Beshear’s advocacy, by contrast, was striking in its intensity and in how personally he approached the issue, picking up on the idea that many people who don’t have health insurance are embarrassed by that and don’t talk about it.
The governor compared health insurance to “the safety net of crop insurance” and said farmers need both. He said 640,000 Kentuckians—15 percent of the state—don’t have health insurance and “trust me, you know many of those 640,000 people. You’re friends with them. You’re probably related to them. Some may be your sons and daughters. You go to church with them. Shop with them. Help them harvest their fields. Sit in the stands with them as you watch your kids play football or basketball or ride a horse in competition. Heck, you may even be one of them.”

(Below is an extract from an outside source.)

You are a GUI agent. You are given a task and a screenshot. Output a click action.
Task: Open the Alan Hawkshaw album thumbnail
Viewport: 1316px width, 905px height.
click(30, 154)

Beshear went on to say that “it’s no fun” hoping and praying you don’t get sick, or choosing whether to pay for food or medicine. He also said Kentucky is at or near the top of the charts on bad-health indicators, including heart disease, diabetes, cancer deaths, and preventable hospitalizations. He said all that affects everything from productivity and school attendance to health costs and the state’s image.
“We’ve ranked that bad for a long, long time,” he said. “The Affordable Care Act is our historic opportunity to address this weakness and to change the course of the future of the commonwealth. We’re going to make insurance available for the very first time in our history to every single citizen of the commonwealth of Kentucky.”

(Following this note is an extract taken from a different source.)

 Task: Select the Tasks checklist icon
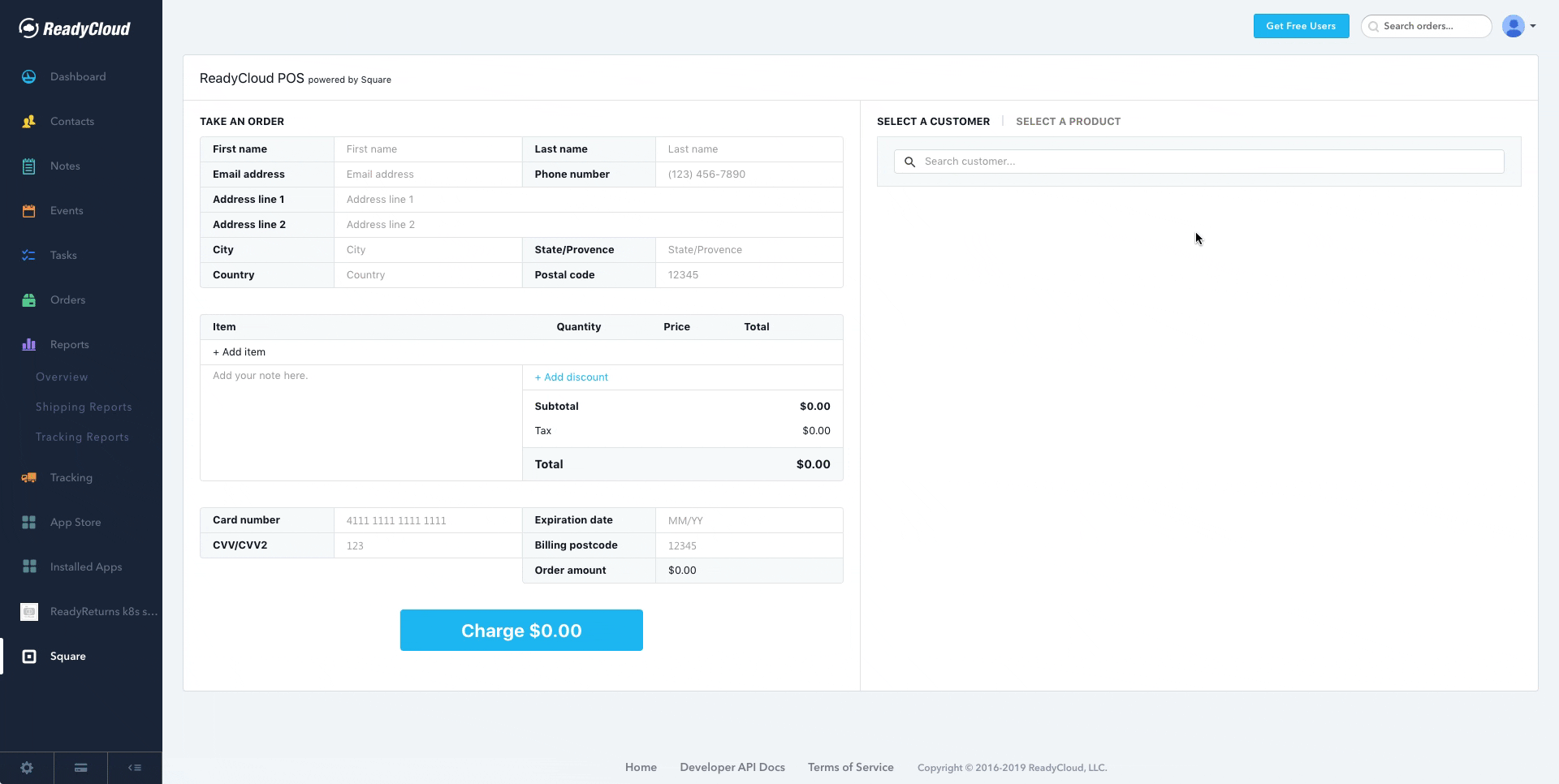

About half the audience burst into applause at that point while the other half sat on their hands. But he wasn’t done. He cited a study that showed the law would inject about $15.6 billion into the Kentucky economy over eight years, create 17,000 new jobs, and generate $802 million for the state budget.

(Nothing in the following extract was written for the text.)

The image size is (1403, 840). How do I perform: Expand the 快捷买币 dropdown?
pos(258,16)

“It’s amazing to me how people who are pouring time and money and energy into trying to repeal the Affordable Care Act sure haven’t put that kind of energy into trying to improve the health of Kentuckians. And think of the decades that they have had to make some kind of difference,” Beshear finished pointedly.
McConnell and Paul whined about how this meet n greet wasn’t supposed to be about health care and then Mitch complained about UPS firing a bunch of people and Rand spouted some mumbo jumbo about the Federal Reserve. I’m sure their most hardcore followers were very impressed.
But there are whole lot of Kentuckians I’m going to assume are decent human beings who don’t care as much about “bending the cost curve” or rewarding “the producers” as they do about their family, friends and neighbors going without health care. And I’d imagine some of them are even smart enough to know that they themselves are only one job loss away from losing their own health insurance. They know this. It’s political leaders’ jobs to acknowledge this publicly in terms that make it clear this is a moral issue — and invite people to share their values.
McConnell and Paul and their ilk have to make abstract arguments about how high taxes affect rich people and so you can’t get a job or that the Fed’s monetary policy is too loose and we need to go back to the gold standard, all of which is cold and distant. Their emotional appeals have to be uttered by the noise machine (or Steve King) because they are based on resentment and racial hatred and that’s not something a politician can just come right out and do anymore.
It’s one of the Democrats’ advantages in national politics that their politicians can speak openly in emotional language that resonates and the Republicans have to leave their emotional appeals to Rush Limbaugh. It’s just odd that they don’t use it more often.